Yes, word=4 bytes, d(ouble)word=8 bytes.
> > Unfortunatly in practice it only seems to fix a small % of errors for us
> > because our copy routines only use dword copies for larger messages and
> > word copies for smaller messages, I'm still seeing errors of the form
> > shown if anybody can recommend a way of suppressing them properly. The
> > key thing is it's a four byte aligned/eight byte misaligned word read
> > immediately after a chunk of addressable memory and the suppressions
> > format doesn't let me specify this.
> >
> > RMS_RANK 0
> > Invalid read of size 4
> > at 0x4305C19: elan_tportTxStart (tportTx.c:299)
> > by 0x4245705: MPID_ELAN_SendContig (adi2send.c:70)
> > by 0x424566F: MPID_SendContig (adi2send.c:139)
> > by 0x4242044: MPID_SendDatatype (adi2hsend.c:66)
> > by 0x426A595: PMPI_Send (send.c:91)
> > by 0x8048F46: main (sendvector.c:94)
> > Address 0x5f0f41c is 0 bytes after a block of size 20 alloc'd
> > at 0x401B742: malloc (vg_replace_malloc.c:207)
> > by 0x42443D7: MPID_PackMessage (adi2mpack.c:37)
> > by 0x424200C: MPID_SendDatatype (adi2hsend.c:62)
> > by 0x426A595: PMPI_Send (send.c:91)
> > by 0x8048F46: main (sendvector.c:94)
>
> Um, this is a bit hard to think about without a specific example
> to prod at.
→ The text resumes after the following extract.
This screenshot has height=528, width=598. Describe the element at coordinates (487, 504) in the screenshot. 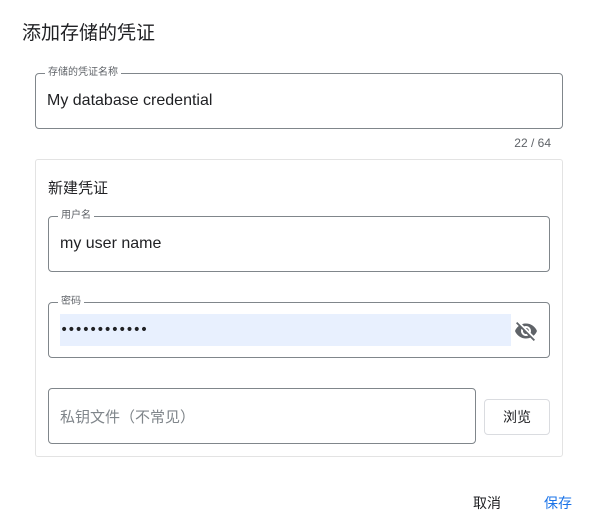

I see `cancel-button: 取消` at that location.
Could you make one?
Assume that shm is a shared memory fifo and the process copying out
knows to read the size from the correct slot and only loads the relevant
data. In our experiance the use of a copy routine like this is
significantly faster than memcpy() in the cases we care about.
The code complains on i686 and x86_64 normally, --partial-loads-ok=yes
allows it to run cleanly on x86_64 but it still reports errors on i686.
Originally I had suppressions for the warning but then I realised that
it suppressed the case where invalid addresses were being passed to
send_data()
#include <inttypes.h>
#define ELAN_ALIGNUP(x,a) ((typeof(x))(((uintptr_t)(x) + ((a)-1)) &
(-(a)))) /* 'a' power of 2 */
uint64_t *shm;
void copy (void *dst, void *src, int size) {
if ( (int)src & 7 ) {
memcpy(dst,src,size);
return;
}
int ndwords = (ELAN_ALIGNUP(size, 8) >> 3);
int i,idx;
uint64_t *s = src;
uint64_t *d = dst;
idx = 0;
for ( i = 0 ; i < ndwords ; i++ )
d[idx++] = s[i];
}
int send_data (int idx, void *base, int size) {
shm[0] = idx;
shm[1] = size;
copy(&shm[2],base,size);
}
int main () {
shm = malloc(1024*64);
int i;
for ( i = 0 ; i < 32 ; i++ ) {
char *buf = malloc(i);
send_data(42,buf,i);
free(buf);
}
return 0;
}
|